Because the entire situation in the sport in this country should be set up to fail utterly, it seems to break every rule I’ve written so far about sports dominance and what’s required.  And we win, we win consistently, and we have won consistently for nearly 100 years.

Tangentially, one consequence of this, mind you, is that the federation doesn’t seem to realize that what it’s doing is wrong.  All they see is our guys on the medal stand and conclude “Our system works.” Even if the athletes will tell a completely different story.   Again read Eva’s book for more details on that.

The truly weird part of this is that nobody seems to know why this is the case, how US speedskaters have continually won medals (I believe we’ve won at least one medal in nearly every Winter Olympics with maybe one exception) in the face of the situation as a whole.  My coach watched this for over 3 decades and he didn’t have a damn clue.  I can’t say I know for sure either but I’ll be happy to speculate (and yes this will all be relevant to the OL’ing example, stick with me).

About the only thing US speedskating had going for it was a tradition.  It started in the early 20th century but probably really took off when Eric Heiden swept all 5 Olympic events in the 1980 Winter Olympic games in Lake Placid (his achievement being totally overshadowed by the US hockey teams defeat of the Russians).   Bonnie Blair and Dan Jansen followed and more would follow after them.

And perhaps most relevantly, due to the nature of the sport and the requirements to set up an oval (you need flat, a big lake and seriously freezing temperatures), the entirety of US Speedskating was located right there in the Minnesota/Wisconsin areas, two flat, perpetually frozen, states with lots of lakes.  A full oval is 7 acres of ice so you need a BIG lake.

Not a lot of hills for skiing so everyone growing up skated.  At least some kids grew up idolizing speed skaters.
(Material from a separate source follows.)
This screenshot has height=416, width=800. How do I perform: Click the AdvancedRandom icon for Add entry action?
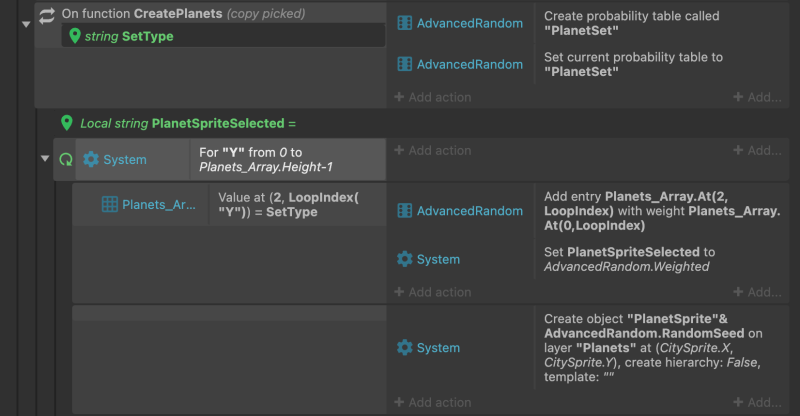click(x=405, y=211)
There was also skating occurring elsewhere in that area, my own coach is from upstate New York (it was hard for me to trust a Yankee as a coach) and Placid was put there for a reason.  But everything was really centralized in that one area of the country.  And when the land you live in is frozen a lot of the time, you find ways to amuse yourself.  If you have hills and snow, you ski.  If you have flat and ice, you skate.  So everybody there skated.  Kids without the drive or temperament for hockey or figure skating would have probably gone into speed skating.

And they start young which is HUGE key to later success: there is this aspect of skating called ice feel that I mentioned above; the sooner you learn to move on ice the better.  It’s a lot like swimming in that regards where water feel is key.  Most great ice speed skaters were on the ice very early and figured out ice feel when their brains were still plastic (mine was tapioca when I started on the ice at 34).  Even Derek Parra, a world class inline skater took nearly 8 years to really figure out the ice. It’s that kind of sport.

Since everyone involved in the sport was more or less local, there was at least some guidance and coaching available from folks who sort of knew what was going on.  Quite in fact, many ex-skaters kids went into the sport and the parents did the coaching (for example, Nancy Swider-Pelz’s daughter is a top female skater; also acted unfairly against by the federation because they don’t like her mom who is outspoken and won’t put up with their bullshit).

As is the case in all areas like this, there tend to be lots of kids competitions, send the kiddies out and race them a few hundred meters for a ribbon to keep them occupied on a Sunday.  And who doesn’t like a ribbon?  That gave kids a fun way to try the sport as well as helping to identify talent that would then be given more support and coaching (not unlike the youth running competitions in Kenya or most other countries, or kiddie bike races held in bike crazy Europe).

Its worth mentioning here that just as the European countries tended to dominate the distances for certain cultural reasons, US speedskaters were typically stronger in the sprints (500-1500m).  And this is a function of the style of racing done on the East Coast which is called pack-style skating.  Unlike the metric long-track I described which is the International sport and raced in pairs, pack-style is raced like a more ‘standard’ race.  A big group of folks on the track at once and the first guy across wins.  There’s pacing, jockeying for position and usually the events come down to the final sprint.   A sport Americans can get but which isn’t contested internationally.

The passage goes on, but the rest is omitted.